You can debug a running process anywhere on the cluster this way. A useful trick for MPI programs is to add a delay right at the start of your code. In C or C++ call sleep() for, say, 30-60 seconds or so at the start of your code, after you have initialized MPI. That gives you time to ssh into a node, find the PID of an MPI process and attach to it before it continues to run.

Other tools

Valgrind is a set of tools that let you examine memory-related issues in various ways. It tracks your memory and cache usage, and will help you find memory overruns; use after free; and other memory, cache and thread-related bugs. You can also use Valgrind to profile your code with the "callgrind" tool. The official manual is a good place to start, and there are any number of good tutorials on the net as well.

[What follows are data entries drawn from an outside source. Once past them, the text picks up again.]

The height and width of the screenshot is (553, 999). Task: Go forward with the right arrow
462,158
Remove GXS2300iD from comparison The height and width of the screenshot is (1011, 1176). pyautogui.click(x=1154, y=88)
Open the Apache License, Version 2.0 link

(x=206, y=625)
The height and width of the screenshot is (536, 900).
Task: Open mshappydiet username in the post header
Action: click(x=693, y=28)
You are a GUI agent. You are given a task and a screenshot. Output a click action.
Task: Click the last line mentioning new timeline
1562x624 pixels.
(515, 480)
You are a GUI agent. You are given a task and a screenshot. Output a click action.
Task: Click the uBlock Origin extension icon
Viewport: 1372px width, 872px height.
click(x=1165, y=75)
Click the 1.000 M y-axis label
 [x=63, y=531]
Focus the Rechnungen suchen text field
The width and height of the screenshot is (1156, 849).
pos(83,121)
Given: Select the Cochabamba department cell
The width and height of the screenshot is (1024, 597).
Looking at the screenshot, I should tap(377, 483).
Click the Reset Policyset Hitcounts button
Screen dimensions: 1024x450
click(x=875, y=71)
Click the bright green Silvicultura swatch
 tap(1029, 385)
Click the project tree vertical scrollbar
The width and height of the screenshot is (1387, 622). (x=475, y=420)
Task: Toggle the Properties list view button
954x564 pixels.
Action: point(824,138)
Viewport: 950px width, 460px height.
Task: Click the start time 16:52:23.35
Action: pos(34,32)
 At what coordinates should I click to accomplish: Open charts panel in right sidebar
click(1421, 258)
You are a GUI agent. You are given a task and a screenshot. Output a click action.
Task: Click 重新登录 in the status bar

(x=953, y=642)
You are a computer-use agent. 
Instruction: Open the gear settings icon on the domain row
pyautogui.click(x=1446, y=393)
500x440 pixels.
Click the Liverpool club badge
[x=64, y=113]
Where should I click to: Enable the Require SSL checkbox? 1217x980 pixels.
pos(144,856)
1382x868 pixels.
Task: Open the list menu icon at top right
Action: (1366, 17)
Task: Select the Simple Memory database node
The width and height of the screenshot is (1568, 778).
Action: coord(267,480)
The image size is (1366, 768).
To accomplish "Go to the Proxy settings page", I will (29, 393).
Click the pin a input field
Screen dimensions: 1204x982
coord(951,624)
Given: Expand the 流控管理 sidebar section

Perf is the default profiler for Linux systems. You can use this to find out where your code is spending most of its time. This is very important when you want to optimise your running time; you can't improve your code when you don't know what parts actually need to be improved. This site has a lot of good usage examples.

Python: cprofile and timeit

There are a number of tools for profiling and examining Python programs. Two of the most used are "timeit" and "cprofile".

Timeit is a standard python library. You can give it any function (or whole program); timeit will then run it repeatedly and measure the average time it takes. This is particularly useful if you have multiple ways to do something and want to know which is faster. This page has more examples of use.

Cprofile is the default Python profiler. It lets you find out where you spend most of your time in your Python program, and where you want to spend most of your effort improving it.